Firstly, the ::hr_item_pinned is set in o2hb_region_pin() when mounting filesystem and cleared
in o2hb_region_unpin() when umounting filesystem. mount and umount the filesystem can only be called
one by one. So the ::hr_item_pinned will not be set and cleared concurrently.
Secondly, Although the o2hb_region_pin() is multiple calls, but are called serial in the function
dlm_register_domain_handlers(). So the ::hr_item_pinned will not be set concurrently.
So we don't need to worry about the consistency of the ::hr_item_pinned.

> Besides that the issue reported by Fungguang seems to be a crash issue 
> rather than a lockup one.
> 
> Thanks,
> Changwei
> 
Um, I think the CONFIG_DEBUG_ATOMIC_SLEEP had been defined in the kernel tested by Fengguang,
so the warning "BUG: sleeping function..." could be printed. But normally, the
CONFIG_DEBUG_ATOMIC_SLEEP would not be defined in the released kernel. so it is a soft lockup.
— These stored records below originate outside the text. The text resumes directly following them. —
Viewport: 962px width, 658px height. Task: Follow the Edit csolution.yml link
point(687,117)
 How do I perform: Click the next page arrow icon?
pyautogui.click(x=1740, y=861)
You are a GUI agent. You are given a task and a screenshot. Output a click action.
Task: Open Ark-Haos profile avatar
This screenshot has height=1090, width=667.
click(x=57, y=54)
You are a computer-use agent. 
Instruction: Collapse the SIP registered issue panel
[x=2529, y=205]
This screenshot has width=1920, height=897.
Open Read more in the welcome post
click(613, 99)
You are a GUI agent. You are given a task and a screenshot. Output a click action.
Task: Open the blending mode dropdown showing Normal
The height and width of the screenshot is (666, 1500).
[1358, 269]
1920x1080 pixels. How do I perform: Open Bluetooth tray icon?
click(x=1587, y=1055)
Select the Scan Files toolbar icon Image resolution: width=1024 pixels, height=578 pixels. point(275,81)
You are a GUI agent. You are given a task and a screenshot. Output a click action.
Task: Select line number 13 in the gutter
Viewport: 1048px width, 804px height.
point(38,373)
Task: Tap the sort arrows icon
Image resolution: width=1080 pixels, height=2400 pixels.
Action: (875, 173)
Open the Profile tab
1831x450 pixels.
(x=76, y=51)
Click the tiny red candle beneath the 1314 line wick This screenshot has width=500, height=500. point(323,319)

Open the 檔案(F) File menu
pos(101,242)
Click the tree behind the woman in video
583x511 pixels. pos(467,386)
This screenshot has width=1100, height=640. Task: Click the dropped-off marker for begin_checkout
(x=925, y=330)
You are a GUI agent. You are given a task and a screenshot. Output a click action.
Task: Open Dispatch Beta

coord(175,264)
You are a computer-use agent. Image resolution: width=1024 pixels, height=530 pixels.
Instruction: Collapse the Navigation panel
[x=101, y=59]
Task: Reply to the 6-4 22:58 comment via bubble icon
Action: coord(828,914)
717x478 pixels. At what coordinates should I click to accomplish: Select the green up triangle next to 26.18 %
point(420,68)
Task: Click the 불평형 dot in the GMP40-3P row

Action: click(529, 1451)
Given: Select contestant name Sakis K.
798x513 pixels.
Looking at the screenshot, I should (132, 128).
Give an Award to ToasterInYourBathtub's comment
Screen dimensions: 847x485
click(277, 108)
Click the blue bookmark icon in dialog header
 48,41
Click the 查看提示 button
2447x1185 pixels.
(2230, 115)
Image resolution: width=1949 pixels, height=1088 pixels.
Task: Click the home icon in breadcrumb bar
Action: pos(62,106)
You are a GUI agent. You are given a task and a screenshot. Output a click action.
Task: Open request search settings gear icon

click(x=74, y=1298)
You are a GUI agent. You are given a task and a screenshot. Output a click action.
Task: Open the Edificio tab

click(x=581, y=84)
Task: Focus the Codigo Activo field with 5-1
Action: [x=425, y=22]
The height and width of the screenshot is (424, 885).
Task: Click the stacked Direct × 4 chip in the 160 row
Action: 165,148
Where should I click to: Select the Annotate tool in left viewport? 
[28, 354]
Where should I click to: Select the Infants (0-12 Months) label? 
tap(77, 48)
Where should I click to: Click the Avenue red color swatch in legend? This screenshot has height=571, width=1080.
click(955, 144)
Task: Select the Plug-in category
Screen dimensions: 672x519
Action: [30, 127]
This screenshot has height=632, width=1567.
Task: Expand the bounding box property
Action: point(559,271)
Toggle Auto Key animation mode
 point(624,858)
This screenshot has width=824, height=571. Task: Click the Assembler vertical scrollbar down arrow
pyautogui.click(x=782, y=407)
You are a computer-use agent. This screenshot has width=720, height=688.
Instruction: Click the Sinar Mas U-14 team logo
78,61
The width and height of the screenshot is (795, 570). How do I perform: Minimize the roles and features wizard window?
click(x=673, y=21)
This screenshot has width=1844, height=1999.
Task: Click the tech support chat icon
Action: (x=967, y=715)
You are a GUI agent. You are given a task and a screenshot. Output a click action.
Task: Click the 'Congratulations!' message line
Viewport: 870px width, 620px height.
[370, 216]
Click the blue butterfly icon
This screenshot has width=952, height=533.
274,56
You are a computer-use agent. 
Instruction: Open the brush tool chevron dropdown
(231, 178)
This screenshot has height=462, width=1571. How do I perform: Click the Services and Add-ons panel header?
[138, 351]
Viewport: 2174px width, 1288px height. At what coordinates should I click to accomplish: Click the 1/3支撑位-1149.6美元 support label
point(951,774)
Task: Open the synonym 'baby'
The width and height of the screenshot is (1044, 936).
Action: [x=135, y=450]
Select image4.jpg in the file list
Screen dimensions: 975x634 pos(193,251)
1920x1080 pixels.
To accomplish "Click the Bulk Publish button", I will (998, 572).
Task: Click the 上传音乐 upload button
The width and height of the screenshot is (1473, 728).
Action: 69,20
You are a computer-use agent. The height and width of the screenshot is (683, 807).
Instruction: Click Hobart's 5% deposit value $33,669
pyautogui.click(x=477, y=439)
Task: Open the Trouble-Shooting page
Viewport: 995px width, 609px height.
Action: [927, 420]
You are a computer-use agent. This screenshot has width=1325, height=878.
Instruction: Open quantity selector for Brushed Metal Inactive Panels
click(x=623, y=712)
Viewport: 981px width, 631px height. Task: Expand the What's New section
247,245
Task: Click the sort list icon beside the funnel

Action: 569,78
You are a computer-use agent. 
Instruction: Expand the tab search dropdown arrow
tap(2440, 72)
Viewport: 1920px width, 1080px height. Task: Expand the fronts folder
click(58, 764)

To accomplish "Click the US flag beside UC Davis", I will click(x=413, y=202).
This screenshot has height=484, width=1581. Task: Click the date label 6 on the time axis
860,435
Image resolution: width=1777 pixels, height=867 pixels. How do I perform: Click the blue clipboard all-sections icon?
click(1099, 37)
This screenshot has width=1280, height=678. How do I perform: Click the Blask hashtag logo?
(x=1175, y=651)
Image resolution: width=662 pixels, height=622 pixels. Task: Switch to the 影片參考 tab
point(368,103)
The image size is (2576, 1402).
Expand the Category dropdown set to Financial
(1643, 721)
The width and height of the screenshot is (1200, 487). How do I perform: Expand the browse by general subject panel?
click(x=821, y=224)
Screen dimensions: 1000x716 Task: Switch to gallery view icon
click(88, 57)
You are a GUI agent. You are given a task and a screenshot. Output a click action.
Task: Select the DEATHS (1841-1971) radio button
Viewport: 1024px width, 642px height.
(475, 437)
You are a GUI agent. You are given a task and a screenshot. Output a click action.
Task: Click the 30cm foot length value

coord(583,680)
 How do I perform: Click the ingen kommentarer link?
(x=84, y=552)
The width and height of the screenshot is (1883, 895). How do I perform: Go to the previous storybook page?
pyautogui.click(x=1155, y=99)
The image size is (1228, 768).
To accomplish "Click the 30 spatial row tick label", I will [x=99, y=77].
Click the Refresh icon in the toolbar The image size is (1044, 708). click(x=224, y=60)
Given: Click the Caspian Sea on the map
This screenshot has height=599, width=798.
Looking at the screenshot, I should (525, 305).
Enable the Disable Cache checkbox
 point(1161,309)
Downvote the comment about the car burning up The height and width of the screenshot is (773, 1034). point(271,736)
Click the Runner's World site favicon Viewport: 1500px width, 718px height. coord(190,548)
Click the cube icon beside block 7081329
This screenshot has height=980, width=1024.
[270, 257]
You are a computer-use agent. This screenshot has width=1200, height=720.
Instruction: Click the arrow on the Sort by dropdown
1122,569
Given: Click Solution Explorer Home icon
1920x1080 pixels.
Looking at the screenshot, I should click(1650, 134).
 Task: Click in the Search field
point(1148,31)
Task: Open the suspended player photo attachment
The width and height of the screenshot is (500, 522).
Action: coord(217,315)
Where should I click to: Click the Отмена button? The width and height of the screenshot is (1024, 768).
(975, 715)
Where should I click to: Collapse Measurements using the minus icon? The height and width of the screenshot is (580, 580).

You can read the function ___might_sleep() for more details.

Thanks,
Alex
>>
>> Thank,
>> Alex
>>>>
>>>> Thank,
>>>> Alex
>>>>>>
>>>>>> Thanks,
>>>>>> Alex
>>>>>>
>>>>>>>>     		/* Ignore ENOENT only for local hb (userdlm domain) */
>>>>>>>>     		ret = o2nm_depend_item(&reg->hr_item);
>>>>>>>>     		if (!ret) {
>>>>>>>> @@ -2410,9 +2413,14 @@ static int o2hb_region_pin(const char *region_uuid)
>>>>>>>>     			else {
>>>>>>>>     				mlog(ML_ERROR, "Pin region %s fails with %d\n",
>>>>>>>>     				     uuid, ret);
>>>>>>>> +				config_item_put(&reg->hr_item);
>>>>>>>> +				spin_lock(&o2hb_live_lock);
>>>>>>>>     				break;
>>>>>>>>     			}
>>>>>>>>     		}
>>>>>>>> +
>>>>>>>> +		config_item_put(&reg->hr_item);
>>>>>>>> +		spin_lock(&o2hb_live_lock);
>>>>>>>>     skip_pin:
>>>>>>>>     		if (found)
>>>>>>>>     			break;
>>>>>>>> -- 1.9.5.msysgit.1
>>>>>>>>
>>>>>>>>
>>>>>>>
>>>>>>> .
>>>>>>>
>>>>>>
>>>>>>
>>>>>
>>>>>
>>>>> .
>>>>>
>>>>
>>>>
>>>
>>>
>>> .
>>>
>>
>>
> 
> 
> .
>